__Selected text__:

* Start *

When a race condition would exist with different values for x and y, what guarantees that read of a shared variable (normal, non atomic) cannot see such values?
Can not-executed if bodies create self-fulfilling conditions that lead to a data-race?
The text of your question seems to be missing the point of the example and out-of-thin-air values. Your example does not contain data-race UB. (It might if x or y were set to 42 before those threads ran, in which case all bets are off and the other answers citing data-race UB apply.)
There is no protection against real data races, only against out-of-thin-air values.
I think you're really asking how to reconcile that mo_relaxed example with sane and well-defined behaviour for non-atomic variables. That's what this answer covers.
The note is pointing out a hole in the atomic mo_relaxed formalism, not warning you of a real possible effect on some implementations.
This gap does not (I think) apply to non-atomic objects, only to mo_relaxed.
They say However, implementations should not allow such behavior. – end note]. Apparently the standards committee couldn't find a way to formalize that requirement so for now it's just a note, but is not intended to be optional.

* End *

__Job a__:
Arrange the rows from the line with "Where should I click to: Click" to the line with "click(58, 31)", both included, as a Markdown table with the columns No. and Line, numbering each row and leaving out blank lines.

__Entries__:

* Start *

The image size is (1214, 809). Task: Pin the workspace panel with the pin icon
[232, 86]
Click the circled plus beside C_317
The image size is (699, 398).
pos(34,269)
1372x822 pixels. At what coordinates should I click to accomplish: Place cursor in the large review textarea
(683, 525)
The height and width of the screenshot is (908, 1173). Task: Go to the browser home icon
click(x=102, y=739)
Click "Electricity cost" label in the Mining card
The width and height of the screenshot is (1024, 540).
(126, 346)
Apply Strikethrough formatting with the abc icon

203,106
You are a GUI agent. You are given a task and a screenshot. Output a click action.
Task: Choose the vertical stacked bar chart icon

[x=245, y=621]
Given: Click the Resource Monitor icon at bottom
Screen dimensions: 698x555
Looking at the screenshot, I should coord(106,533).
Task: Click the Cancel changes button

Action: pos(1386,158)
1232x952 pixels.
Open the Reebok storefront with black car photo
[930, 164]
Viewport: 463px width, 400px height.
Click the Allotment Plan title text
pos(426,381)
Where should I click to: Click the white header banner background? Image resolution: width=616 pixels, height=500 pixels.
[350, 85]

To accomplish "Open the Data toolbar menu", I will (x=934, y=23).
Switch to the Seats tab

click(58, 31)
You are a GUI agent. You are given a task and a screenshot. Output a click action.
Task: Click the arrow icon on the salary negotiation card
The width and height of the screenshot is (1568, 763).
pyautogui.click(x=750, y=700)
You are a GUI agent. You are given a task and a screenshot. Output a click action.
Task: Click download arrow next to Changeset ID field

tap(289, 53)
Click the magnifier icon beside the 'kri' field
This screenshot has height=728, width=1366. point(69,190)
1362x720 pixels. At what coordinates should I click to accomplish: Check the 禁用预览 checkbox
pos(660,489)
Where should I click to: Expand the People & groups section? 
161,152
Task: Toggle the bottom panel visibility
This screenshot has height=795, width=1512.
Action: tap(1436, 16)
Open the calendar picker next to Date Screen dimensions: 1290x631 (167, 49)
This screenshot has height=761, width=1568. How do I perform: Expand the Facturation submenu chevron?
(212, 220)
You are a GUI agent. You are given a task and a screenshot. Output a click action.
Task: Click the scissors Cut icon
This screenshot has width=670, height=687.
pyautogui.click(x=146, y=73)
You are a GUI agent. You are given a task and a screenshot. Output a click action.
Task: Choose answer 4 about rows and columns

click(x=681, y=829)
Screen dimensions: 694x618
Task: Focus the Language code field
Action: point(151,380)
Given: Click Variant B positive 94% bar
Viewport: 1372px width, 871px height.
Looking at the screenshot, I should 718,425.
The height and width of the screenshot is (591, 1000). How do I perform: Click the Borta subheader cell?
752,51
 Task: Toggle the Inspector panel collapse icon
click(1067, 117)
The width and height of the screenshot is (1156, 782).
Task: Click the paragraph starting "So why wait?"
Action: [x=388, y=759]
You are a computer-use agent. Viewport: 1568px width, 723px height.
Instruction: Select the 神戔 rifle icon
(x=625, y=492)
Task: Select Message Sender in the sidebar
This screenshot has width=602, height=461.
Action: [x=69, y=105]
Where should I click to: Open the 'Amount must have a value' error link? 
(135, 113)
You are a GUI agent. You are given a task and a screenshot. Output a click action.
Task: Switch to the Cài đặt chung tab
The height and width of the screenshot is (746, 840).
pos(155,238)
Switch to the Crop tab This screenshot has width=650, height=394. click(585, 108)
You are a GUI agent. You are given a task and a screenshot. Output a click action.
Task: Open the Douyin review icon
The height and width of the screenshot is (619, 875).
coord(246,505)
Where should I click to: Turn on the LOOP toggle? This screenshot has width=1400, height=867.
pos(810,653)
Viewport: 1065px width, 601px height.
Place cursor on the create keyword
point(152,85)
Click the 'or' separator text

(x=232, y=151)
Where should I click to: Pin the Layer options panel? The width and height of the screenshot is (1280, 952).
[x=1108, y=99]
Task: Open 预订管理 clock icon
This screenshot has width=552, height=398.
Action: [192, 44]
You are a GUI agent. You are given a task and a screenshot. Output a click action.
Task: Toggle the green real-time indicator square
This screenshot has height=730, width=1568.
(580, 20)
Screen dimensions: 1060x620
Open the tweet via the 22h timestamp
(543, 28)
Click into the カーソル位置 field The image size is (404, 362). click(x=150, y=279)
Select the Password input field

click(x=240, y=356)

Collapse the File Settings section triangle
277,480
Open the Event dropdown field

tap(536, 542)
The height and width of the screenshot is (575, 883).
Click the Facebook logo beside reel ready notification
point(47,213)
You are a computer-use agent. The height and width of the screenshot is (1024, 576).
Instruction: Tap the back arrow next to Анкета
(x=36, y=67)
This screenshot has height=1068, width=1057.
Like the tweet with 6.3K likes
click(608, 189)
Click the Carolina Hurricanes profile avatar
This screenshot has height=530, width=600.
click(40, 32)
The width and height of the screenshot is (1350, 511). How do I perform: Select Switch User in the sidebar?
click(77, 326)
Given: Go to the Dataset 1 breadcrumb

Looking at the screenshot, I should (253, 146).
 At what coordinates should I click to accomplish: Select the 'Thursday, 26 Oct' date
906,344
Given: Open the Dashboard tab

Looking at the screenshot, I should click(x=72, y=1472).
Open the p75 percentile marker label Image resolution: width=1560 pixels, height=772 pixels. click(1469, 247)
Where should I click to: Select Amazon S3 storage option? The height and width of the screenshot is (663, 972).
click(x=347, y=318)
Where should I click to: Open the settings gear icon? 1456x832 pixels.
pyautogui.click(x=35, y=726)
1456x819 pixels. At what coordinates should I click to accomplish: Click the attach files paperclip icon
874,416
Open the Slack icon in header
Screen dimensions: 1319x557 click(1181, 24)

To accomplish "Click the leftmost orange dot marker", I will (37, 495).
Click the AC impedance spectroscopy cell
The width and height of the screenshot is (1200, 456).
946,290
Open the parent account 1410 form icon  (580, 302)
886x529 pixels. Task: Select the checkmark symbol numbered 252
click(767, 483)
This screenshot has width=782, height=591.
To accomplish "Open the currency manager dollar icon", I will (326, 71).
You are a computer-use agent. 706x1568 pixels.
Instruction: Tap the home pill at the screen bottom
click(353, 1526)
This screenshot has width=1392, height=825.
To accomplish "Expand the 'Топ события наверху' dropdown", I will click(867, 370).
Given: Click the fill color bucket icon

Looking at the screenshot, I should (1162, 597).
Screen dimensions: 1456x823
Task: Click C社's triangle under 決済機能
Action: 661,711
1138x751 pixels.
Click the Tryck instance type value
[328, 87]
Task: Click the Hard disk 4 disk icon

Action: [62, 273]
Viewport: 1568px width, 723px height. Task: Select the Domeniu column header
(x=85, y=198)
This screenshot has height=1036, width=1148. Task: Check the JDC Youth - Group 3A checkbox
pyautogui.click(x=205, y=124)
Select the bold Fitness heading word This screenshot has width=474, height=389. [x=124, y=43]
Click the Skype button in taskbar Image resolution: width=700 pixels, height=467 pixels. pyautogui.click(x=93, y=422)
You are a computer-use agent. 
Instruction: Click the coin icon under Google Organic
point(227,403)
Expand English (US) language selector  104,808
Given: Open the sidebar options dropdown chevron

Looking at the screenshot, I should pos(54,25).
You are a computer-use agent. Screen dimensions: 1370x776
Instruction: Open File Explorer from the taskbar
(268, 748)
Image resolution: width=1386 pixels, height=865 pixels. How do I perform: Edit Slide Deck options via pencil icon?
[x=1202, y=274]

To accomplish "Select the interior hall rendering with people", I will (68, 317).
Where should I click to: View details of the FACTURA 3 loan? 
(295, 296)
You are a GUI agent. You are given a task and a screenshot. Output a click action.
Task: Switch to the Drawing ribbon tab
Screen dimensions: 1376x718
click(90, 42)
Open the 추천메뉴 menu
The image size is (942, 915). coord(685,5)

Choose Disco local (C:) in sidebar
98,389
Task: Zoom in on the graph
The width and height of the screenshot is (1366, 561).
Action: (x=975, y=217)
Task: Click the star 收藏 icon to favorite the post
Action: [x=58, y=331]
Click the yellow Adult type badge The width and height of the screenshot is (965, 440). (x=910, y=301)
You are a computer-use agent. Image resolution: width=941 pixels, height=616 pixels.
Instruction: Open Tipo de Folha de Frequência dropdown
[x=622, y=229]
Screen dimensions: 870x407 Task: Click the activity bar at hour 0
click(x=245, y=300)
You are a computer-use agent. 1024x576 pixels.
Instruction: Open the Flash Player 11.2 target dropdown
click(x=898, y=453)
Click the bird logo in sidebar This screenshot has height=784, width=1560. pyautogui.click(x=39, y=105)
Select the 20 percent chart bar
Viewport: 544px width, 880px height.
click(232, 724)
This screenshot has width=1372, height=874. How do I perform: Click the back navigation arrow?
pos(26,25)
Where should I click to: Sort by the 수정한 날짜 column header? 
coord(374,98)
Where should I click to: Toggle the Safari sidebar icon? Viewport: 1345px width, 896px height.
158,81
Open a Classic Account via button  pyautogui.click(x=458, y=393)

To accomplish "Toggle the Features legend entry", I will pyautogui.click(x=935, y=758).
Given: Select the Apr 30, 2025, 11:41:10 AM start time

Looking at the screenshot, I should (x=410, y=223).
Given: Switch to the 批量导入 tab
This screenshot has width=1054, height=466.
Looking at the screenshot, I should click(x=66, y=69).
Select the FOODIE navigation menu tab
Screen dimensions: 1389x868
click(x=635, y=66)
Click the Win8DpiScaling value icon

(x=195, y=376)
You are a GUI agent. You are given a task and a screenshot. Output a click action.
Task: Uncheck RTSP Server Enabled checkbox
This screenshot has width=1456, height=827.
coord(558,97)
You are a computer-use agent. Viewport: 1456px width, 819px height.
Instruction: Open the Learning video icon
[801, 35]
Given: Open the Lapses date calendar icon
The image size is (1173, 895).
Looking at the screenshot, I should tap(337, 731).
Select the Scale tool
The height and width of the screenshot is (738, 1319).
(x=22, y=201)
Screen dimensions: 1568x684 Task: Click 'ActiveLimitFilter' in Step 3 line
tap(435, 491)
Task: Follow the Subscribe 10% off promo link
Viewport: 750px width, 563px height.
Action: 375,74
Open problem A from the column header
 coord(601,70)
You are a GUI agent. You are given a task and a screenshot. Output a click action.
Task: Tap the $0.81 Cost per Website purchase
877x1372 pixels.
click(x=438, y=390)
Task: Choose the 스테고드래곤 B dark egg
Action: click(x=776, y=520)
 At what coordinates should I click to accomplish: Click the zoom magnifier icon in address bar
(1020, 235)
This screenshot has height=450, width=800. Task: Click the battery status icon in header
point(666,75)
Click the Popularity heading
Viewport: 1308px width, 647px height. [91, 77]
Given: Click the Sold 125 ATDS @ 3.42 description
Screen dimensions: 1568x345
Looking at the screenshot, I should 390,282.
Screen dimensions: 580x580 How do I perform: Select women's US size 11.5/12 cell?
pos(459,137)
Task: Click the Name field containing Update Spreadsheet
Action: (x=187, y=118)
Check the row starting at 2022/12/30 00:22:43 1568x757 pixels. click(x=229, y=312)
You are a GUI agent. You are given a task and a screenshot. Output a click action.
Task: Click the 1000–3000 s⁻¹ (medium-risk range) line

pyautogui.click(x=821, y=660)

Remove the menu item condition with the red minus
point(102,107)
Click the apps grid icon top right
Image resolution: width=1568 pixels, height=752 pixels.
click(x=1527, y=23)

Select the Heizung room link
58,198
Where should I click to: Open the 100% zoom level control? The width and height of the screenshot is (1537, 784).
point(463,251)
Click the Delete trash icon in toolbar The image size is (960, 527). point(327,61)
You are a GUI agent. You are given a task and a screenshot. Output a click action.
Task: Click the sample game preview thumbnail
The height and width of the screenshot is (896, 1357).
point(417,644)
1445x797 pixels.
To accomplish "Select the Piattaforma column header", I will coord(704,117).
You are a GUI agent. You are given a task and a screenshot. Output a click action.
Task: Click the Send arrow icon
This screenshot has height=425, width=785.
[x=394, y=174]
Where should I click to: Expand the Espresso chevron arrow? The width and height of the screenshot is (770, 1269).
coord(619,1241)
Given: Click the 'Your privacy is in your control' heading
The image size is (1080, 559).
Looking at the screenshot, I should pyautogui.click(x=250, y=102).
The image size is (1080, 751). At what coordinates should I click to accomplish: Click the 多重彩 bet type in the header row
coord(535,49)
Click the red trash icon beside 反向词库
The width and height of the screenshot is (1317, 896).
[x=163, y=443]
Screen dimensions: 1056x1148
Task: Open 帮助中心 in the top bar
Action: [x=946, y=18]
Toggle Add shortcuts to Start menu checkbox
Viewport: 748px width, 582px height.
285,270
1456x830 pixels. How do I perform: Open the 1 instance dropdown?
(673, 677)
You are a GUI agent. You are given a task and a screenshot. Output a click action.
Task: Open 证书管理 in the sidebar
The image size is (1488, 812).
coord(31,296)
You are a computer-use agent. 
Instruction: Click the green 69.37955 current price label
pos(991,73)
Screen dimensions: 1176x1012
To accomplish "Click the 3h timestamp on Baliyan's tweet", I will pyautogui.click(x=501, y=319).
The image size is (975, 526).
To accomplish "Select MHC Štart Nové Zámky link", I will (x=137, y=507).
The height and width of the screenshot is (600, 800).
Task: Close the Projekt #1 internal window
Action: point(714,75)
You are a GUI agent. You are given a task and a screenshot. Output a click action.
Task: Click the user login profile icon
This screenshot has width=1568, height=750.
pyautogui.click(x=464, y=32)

* End *

__Job b__:
Carry on the discussion of out-of-thin-air values and data races from the point where it stops.

__Task answer a__:
| No. | Line |
|---|---|
| 1 | Where should I click to: Click the white header banner background? Image resolution: width=616 pixels, height=500 pixels. |
| 2 | [350, 85] |
| 3 | To accomplish "Open the Data toolbar menu", I will (x=934, y=23). |
| 4 | Switch to the Seats tab |
| 5 | click(58, 31) |

__Task answer b__:
It's clear that even though this isn't strictly normative, the C++ standard intends to disallow out-of-thin-air values for relaxed atomic (and in general I assume). Later standards discussion, e.g. 2018's p0668r5: Revising the C++ memory model (which doesn't "fix" this, it's an unrelated change) includes juicy side-nodes like:
We still do not have an acceptable way to make our informal (since C++14) prohibition of out-of-thin-air results precise. The primary practical effect of that is that formal verification of C++ programs using relaxed atomics remains unfeasible. The above paper suggests a solution similar to http://www.open-std.org/jtc1/sc22/wg21/docs/papers/2013/n3710.html . We continue to ignore the problem here ...
So yes, the normative parts of the standard are apparently weaker for relaxed_atomic than they are for non-atomic. This seems to be an unfortunately side effect of how they define the rules.
AFAIK no implementations can produce out-of-thin-air values in real life.
Later versions of the standard phrase the informal recommendation more clearly, e.g. in the current draft: https://timsong-cpp.github.io/cppwp/atomics.order#8
Implementations should ensure that no “out-of-thin-air” values are computed that circularly depend on their own computation.
...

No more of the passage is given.